After exposure to a traumatic event, a subset of people develop post-traumatic stress disorder (PTSD). One of the key deficits in PTSD is regulation of fear, and impaired inhibition of fear-potentiated startle (FPS) has been identified as a potential physiological biomarker specific to PTSD. As part of a larger clinical trial, this study investigated the effects of a CRF receptor 1 antagonist, GSK561679, on inhibition of fear-potentiated startle during a conditional discrimination fear-conditioning paradigm, termed AX+/BX-. Prior research using this paradigm has demonstrated deficits in inhibition of conditioned fear in several PTSD populations.
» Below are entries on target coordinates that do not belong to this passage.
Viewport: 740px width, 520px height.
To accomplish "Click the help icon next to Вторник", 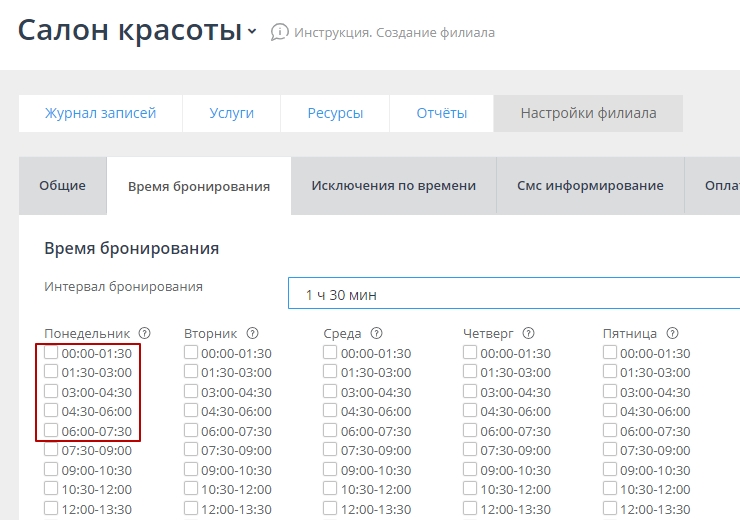I will [x=252, y=333].
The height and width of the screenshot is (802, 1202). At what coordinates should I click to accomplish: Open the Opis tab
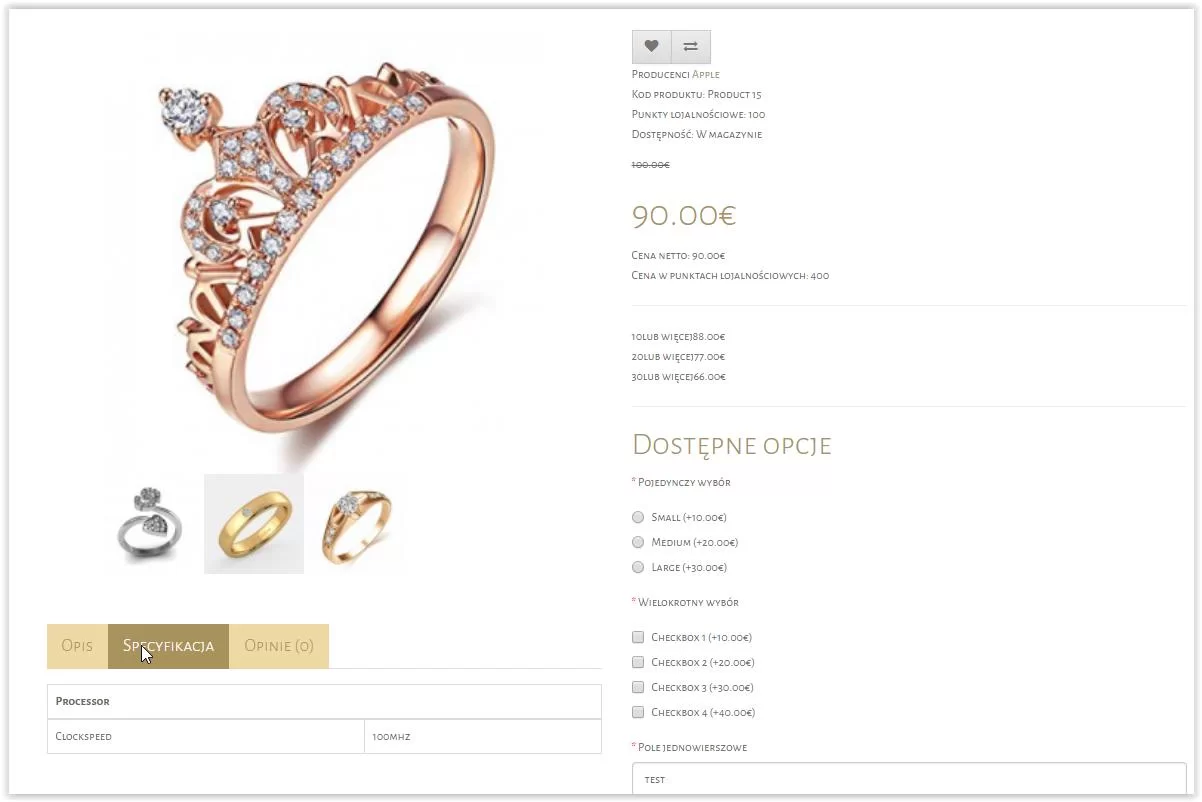[77, 646]
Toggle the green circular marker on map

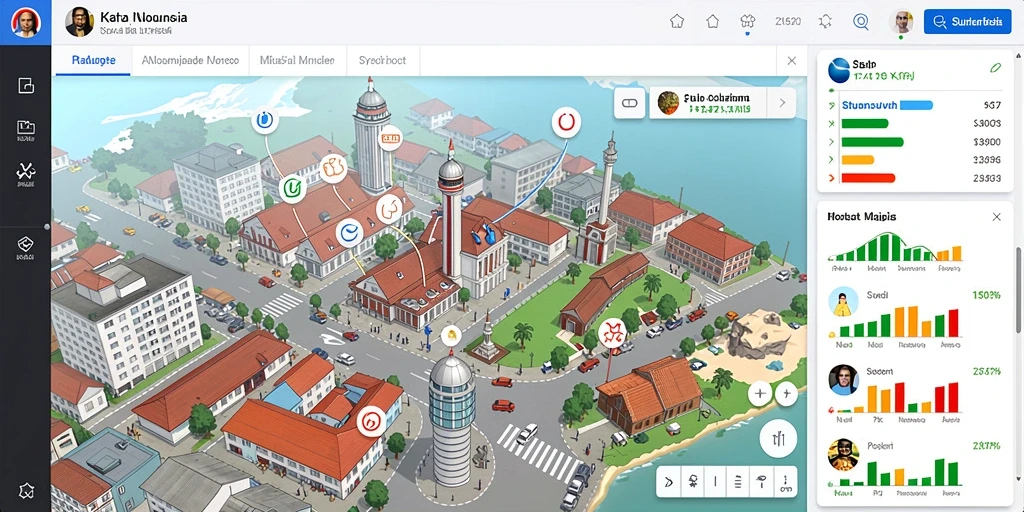tap(292, 188)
The randomized, double-blind, placebo-controlled clinical trial compared fear inhibition between female PTSD participants taking 350 mg/day GSK561679 (n = 47 pre- and 29 post-treatment) and patients taking a placebo pill (n = 52 pre- and 30 post-treatment) daily for 6 weeks. There was no significant difference between the two groups in their acquisition of fear or discrimination between threat and safety cues, and no pre-post-treatment effect on these measures. However, there was a significant effect of treatment on inhibition of FPS during the AB trials in the AX+/BX- transfer test (p < 0.05). While all PTSD participants showed typical impairments in fear inhibition prior to treatment, GSK561679 enhanced fear inhibition post-treatment, independent of clinical effects. The current study suggests that CRF receptor 1 antagonism may have specific effects within neural circuitry mediating fear inhibition responses, but not overall symptom presentation, in PTSD.
Trial registration: ClinicalTrials.gov NCT01018992.
Keywords: conditioning; fear conditioning; psychiatric; psychopathology; startle blink; stress.
© 2019 Society for Psychophysiological Research.